The sitABCD genes are traditionally treated as members of the SPI-1 island. Yet they have been previously been suggested to have an alternate history than the other SPI-1 genes based on the similarity of their AT content to the genomic average, which contrasts with the AT-rich SPI-1 [44] (Supplementary Figure S3). Our analysis supports this hypothesis, as the sitABCD genes are found at the same locus in Klebsiella and at other locations in other Enterobacteriaceae (Figure 2). There are conflicting reports on whether sitABCD is essential for SPI-1 virulence, but the majority argue that is it required for infection [44,106,107,108]. Although sitABCD may be useful for iron and/or manganese acquisition during infection, this operon was present at the fhlA/-/mutS locus prior to acquisition of the structural T3SS genes. If sitABCD and SPI-1 do cooperate during infection, their physical proximity on the genome may be purely coincidence.

xenoGI is an easy-to-use program that was able to conduct our multi-genome analysis in under three hours. Basing comparative analysis on a phylogenetic tree makes xenoGI a powerful tool to analyze the history of genomic islands. When released, xenoGI was validated with several examples using similar clades of bacteria to our analysis (Salmonella and Escherichia, with Klebsiella and Serratia used as outgroups) [45]. Our analysis covers a larger phylogenetic breadth than previously tested, and xenoGI resolved sitABCD, fhlA, and mutS gene conservation consistent with the whole genome phylogenies. xenoGI is constrained to the analysis of coding sequences from complete genomes, meaning that it is unable to recognize small RNAs and promoter sequences. There is a small RNA, invR, adjacent to invH that is an important regulator of SPI-1 [109], but it was not considered in this analysis for this reason.

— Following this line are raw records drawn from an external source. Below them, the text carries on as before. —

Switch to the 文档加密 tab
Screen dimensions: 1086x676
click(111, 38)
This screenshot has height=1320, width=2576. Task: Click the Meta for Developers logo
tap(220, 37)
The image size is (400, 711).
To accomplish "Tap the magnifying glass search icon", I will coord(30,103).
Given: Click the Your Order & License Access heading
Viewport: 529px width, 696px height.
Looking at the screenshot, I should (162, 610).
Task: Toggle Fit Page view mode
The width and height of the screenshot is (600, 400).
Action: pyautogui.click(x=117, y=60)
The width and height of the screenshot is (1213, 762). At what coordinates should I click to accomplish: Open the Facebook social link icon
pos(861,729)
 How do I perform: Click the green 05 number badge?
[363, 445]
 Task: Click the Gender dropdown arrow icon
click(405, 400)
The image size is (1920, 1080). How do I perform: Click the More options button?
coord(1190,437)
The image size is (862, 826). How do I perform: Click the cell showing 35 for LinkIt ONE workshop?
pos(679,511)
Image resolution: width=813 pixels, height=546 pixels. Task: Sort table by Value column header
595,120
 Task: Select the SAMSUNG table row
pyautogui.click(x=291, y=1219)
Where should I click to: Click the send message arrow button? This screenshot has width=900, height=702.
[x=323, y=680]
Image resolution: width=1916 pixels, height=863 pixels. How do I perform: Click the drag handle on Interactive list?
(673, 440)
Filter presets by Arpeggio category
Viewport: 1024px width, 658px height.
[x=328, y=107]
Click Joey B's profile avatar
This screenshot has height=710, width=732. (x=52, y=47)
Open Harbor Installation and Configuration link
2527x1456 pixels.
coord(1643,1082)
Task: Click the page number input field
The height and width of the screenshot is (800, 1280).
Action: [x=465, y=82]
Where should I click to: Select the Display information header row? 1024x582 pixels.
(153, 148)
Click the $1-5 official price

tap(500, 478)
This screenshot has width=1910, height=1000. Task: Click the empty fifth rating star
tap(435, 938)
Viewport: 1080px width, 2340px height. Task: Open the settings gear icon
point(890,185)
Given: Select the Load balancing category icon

SPI-1 can almost be considered a core gene set in Salmonella, but it fails the bioinformatic definition of a “core” genetic element due to its loss from some members of the genus. Similar to the loss from strains of S. Senftenberg [67,68,69,70,71,72], isolates of S. Litchfield have also lost SPI-1 [68,71]. These strains were isolated from environmental samples, not from animals or human infections [68,71]. These strains remain able to invade animal cells, albeit at a reduced rate [69]. After many millions of years of integration and a near ubiquity in extant members of the diverse Salmonella genus, SPI-1 is expected to perform key ecological functions, including in the less-studied species S. bongori. The natural loss of SPI-1 presents a test case for predicting ecological functions based on gene content [110]. Specifically, a reduced ability to colonize animal hosts may be accompanied by a loss of metabolic pathways for host-derived nutrients. Loss of SPI-1 may not be strongly selected against in some niches, but the lineages lacking SPI-1 may be evolutionary dead ends [111].